* Given problem *
Retype the lines of the records starting at the line containing "You are a GUI" and ending at the line containing "click(x=628, y=10)", with both of those lines included.

* Data in this exercise *
-- begin --

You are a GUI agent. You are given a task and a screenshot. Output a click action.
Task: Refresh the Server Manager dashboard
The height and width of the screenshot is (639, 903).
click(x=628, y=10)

-- end --
-- begin --

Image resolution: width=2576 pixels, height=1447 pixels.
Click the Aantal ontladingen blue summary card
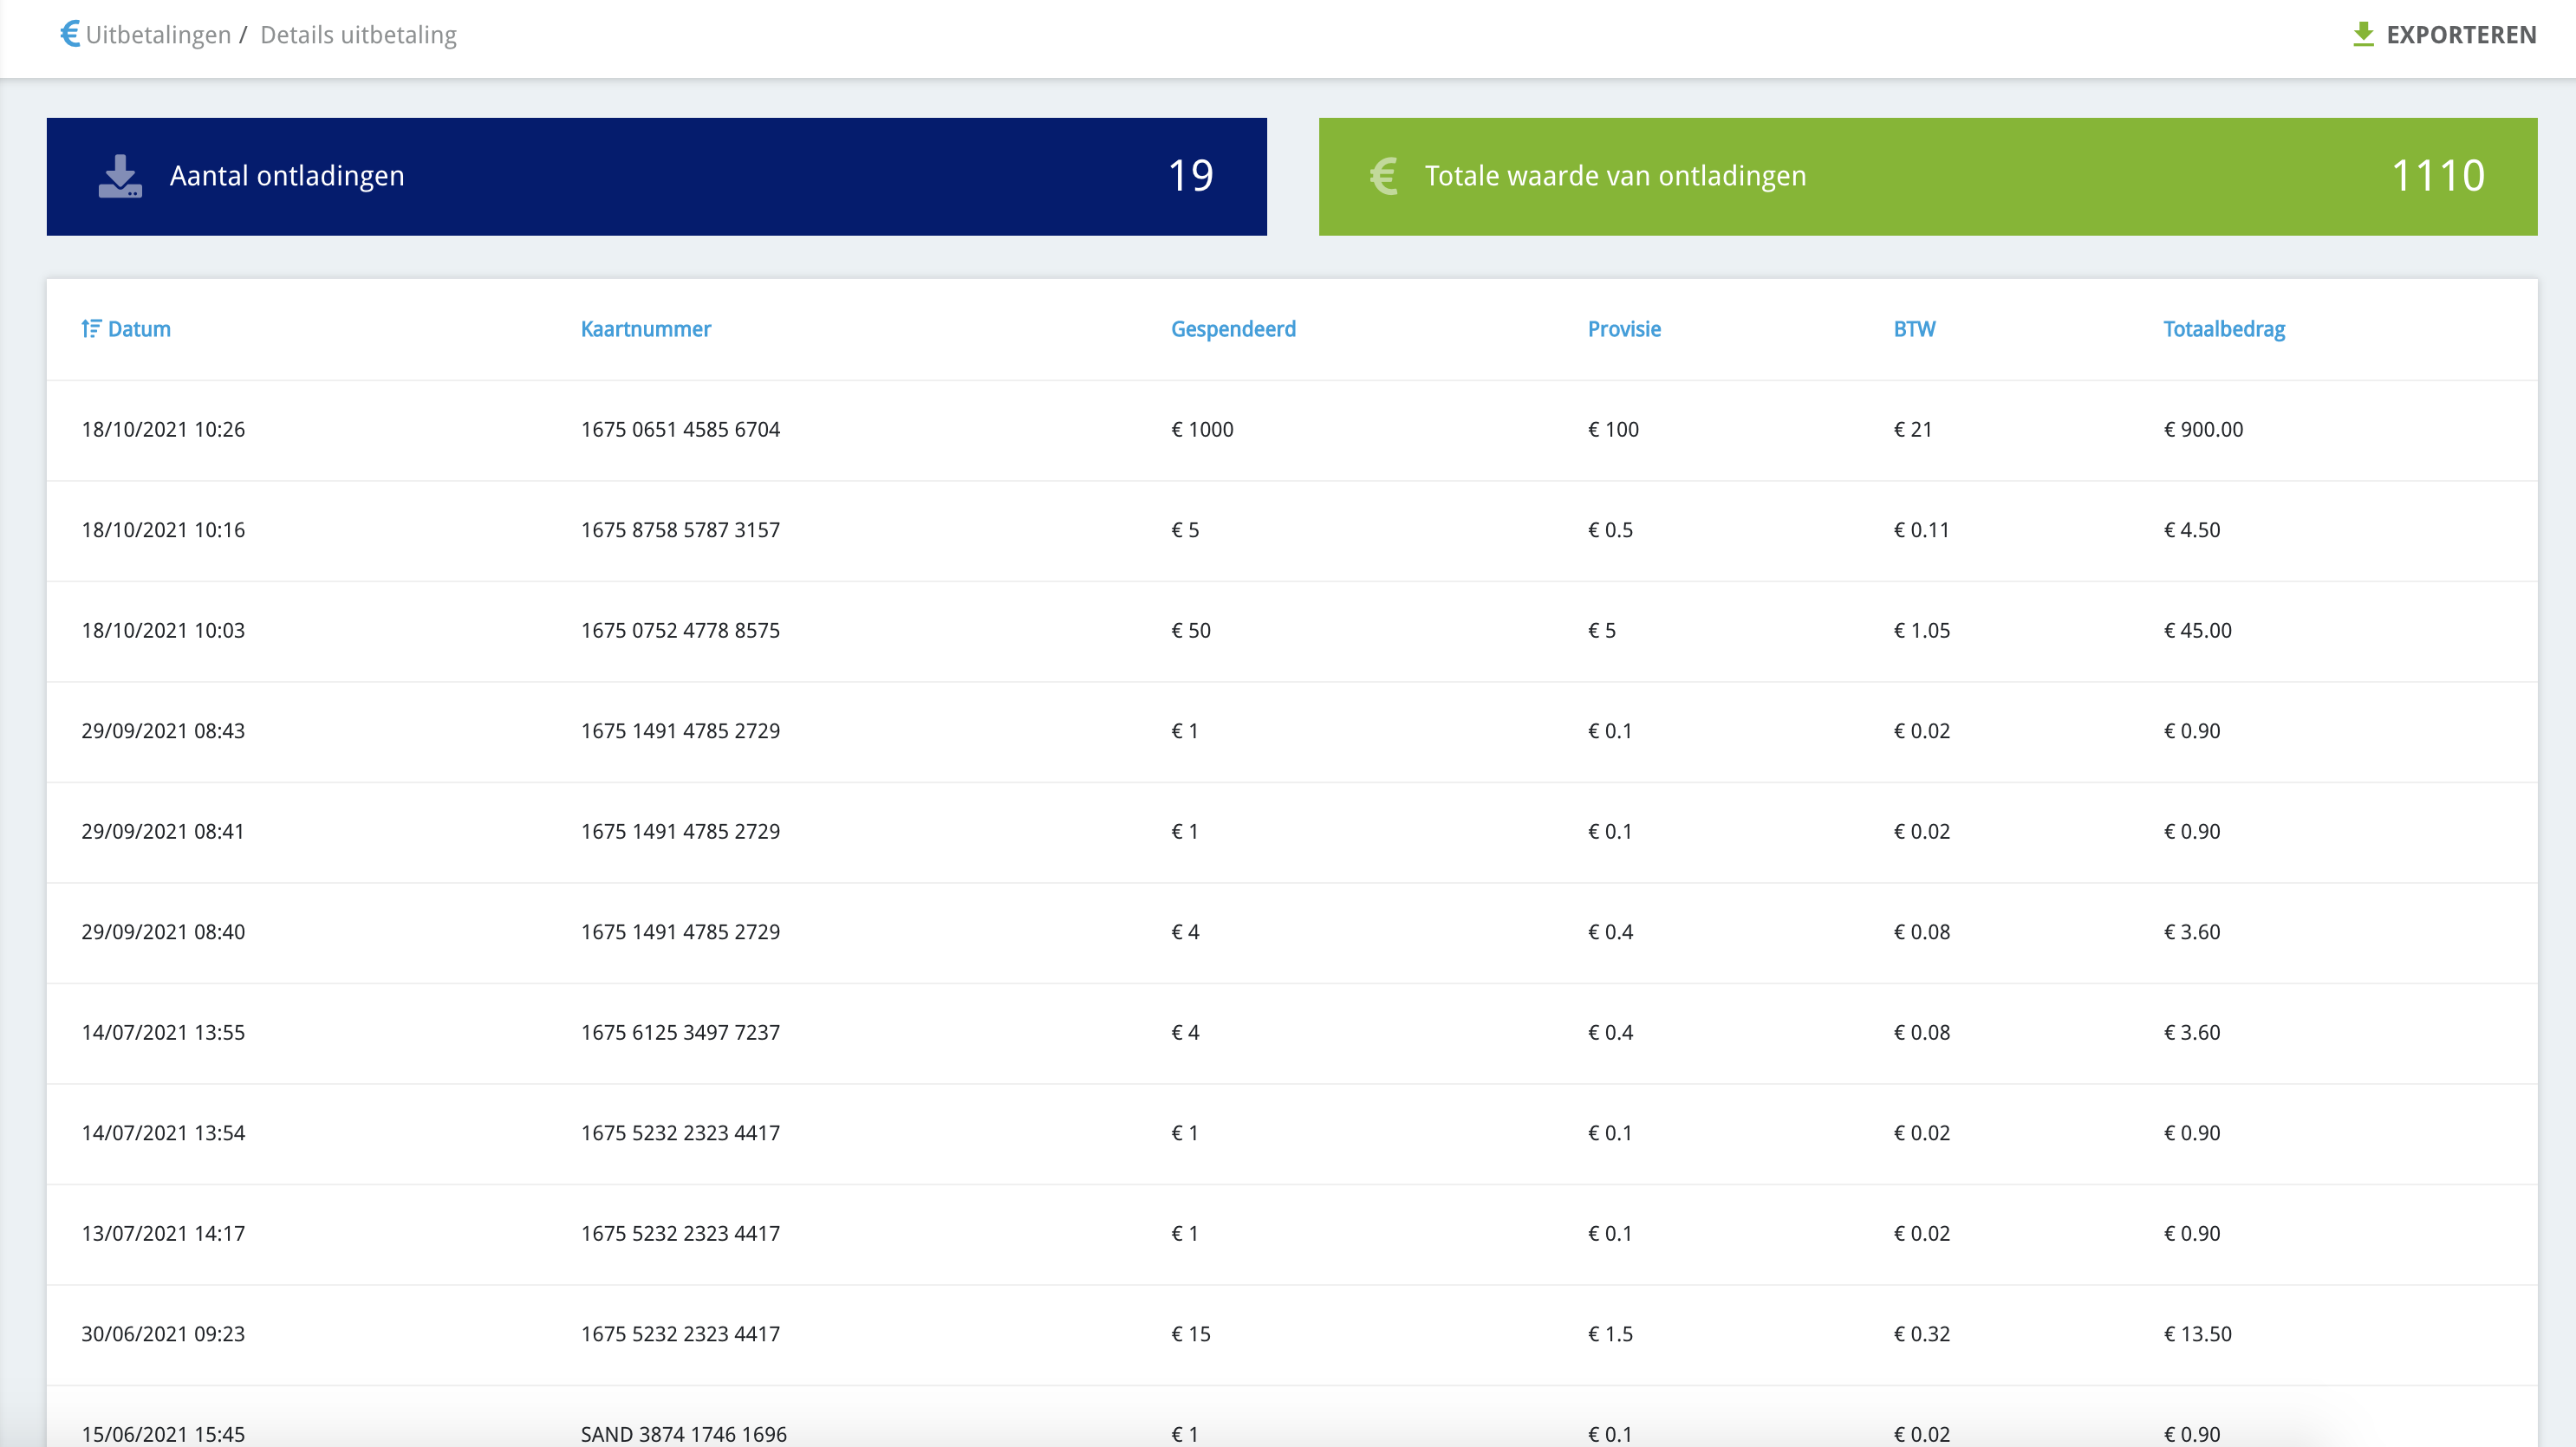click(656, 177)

-- end --

* Problem solution *
You are a GUI agent. You are given a task and a screenshot. Output a click action.
Task: Refresh the Server Manager dashboard
The height and width of the screenshot is (639, 903).
click(x=628, y=10)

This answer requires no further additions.